That point is soon illustrated when a young fairgoer walks up, leading a calm, black and white horse and searching for the owner of the horse after it likely pulled loose from being tied to a trailer.

Steamboat Springs native Elliott was the previous owner of Jake, and the pair participated in 4-H horse events together for 11 years.

“It’s fun to see him doing what he loves. Jake wants to be in the show ring,” Elliott said.

Routt County 4-H horse program co-leader Amber Elliott watches 15-year-old Josee Smith of Hayden enter the show ring with quarter horse Jake, whom Elliott also showed with when she was a youth in 4-H. (Photo by Suzie Romig)

“It takes a lot of work to get these horses where they are now. All these kids have a relationship with their horse,” Elliott said.

The young trainers guide their horses with words such as “walk,” “over” or “back” or with kissing and clicking sounds.

When Smith’s turn comes with Jake, Elliott records a video and takes mental notes like an old pro that she shares with Smith afterward. Elliott and many other locals and parents help youth in the county learn valuable skills through 4-H, a youth development program run locally through the Routt County CSU Extension office. The four H’s stand for head, heart, hands and health, which are the four values that members work on through fun and engaging programs.

“I loved the program so much I just couldn’t stay away,” said Elliott, 21, who volunteers three to 12 hours a week during summer breaks from college.

Elliott was a beneficiary of the local CSU Extension Town Program that pairs interested youth who live within city limits with locals who own land and will host a horse, goat or other 4-H animals. Elliott’s host home for Jake was provided by Jim “Moose” Barrows for many years.

Lilly Venzke watches the action unfold during the 4-H Horse Show junior showmanship contest Monday morning at the Routt County Fairgrounds. (Photo by John F. Russell)

After her years working with and caring for 4-H animals as well as four years during high school observing or interning with local veterinarian Dr. Lee Meyring at Steamboat Veterinarian Clinic, Elliott is finishing her bachelor of science degree in animal science at Colorado State University and preparing to pursue a master’s degree in bovine reproduction. She then plans to attend vet school.

Fellow 4-H Horse Superintendent Kathy Yeiser, a volunteer leader for six years, also grew up in 4-H horse programs for a decade, and her daughter participated for eight years.
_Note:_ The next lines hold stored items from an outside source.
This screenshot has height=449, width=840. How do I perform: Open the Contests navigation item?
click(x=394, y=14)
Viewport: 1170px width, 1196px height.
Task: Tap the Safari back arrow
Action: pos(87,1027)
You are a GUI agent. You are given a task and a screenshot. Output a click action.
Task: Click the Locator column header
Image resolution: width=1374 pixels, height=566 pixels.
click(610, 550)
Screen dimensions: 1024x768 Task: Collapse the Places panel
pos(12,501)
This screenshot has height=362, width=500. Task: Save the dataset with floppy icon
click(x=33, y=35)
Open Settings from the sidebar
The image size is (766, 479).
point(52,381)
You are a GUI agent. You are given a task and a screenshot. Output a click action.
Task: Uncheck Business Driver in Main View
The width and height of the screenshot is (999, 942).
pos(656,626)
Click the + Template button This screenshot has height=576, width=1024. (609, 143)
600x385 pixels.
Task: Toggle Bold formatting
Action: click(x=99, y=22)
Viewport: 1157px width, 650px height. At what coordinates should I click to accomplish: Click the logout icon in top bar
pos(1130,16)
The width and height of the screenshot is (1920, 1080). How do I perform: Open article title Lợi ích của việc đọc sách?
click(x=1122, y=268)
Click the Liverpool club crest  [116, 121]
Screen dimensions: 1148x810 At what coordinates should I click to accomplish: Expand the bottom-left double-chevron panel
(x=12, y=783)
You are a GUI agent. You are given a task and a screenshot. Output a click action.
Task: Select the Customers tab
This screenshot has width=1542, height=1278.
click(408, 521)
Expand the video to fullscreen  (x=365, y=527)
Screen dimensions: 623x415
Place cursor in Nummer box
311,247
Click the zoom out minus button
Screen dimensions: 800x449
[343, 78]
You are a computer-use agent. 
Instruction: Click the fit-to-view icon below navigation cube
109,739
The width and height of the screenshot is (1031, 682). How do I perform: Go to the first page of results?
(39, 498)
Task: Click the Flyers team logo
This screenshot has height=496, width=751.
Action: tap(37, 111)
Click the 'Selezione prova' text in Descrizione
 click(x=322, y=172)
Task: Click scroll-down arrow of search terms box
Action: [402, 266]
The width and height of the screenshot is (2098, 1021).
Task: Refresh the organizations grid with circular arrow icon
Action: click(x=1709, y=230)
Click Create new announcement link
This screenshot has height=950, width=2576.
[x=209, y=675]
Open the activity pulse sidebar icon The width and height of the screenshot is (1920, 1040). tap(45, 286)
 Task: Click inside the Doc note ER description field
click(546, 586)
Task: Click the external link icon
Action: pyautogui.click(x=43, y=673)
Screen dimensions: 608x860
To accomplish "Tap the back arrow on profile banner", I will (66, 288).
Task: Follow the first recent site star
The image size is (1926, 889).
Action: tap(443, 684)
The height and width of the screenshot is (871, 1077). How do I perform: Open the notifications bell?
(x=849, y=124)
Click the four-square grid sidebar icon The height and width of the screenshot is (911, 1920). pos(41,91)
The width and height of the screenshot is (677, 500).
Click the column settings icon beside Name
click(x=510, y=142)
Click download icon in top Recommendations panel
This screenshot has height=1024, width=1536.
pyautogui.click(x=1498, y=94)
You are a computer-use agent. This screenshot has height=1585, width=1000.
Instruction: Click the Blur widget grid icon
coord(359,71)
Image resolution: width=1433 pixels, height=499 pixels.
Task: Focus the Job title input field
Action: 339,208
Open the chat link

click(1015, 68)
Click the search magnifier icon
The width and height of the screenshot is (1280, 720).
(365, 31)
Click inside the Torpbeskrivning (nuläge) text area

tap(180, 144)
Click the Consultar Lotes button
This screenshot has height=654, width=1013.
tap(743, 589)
Yeiser introduces 9-year-old Harlow Kuntz and her 17-year-old quarter horse Mister before they enter the ring for the youngest age group in ground showmanship. This is the second year Kuntz has participated in 4-H horse events with one of the family’s three horses. The 9-year-old said 4-H is teaching her how to take care of horses, and this year, Kuntz is participating in gymkhana, halter and western reining competitions.

Routt County resident Harlow Kuntz, 9, waits with family horse Mister before the youth showmanship competition. (Photo by Suzie Romig)

“There is a lot of personal responsibility to see a (4-H) project through start to end,” Elliott said, during breaks between radio communications helping to keep the show flowing. “They learn patience, and I see these kids change.”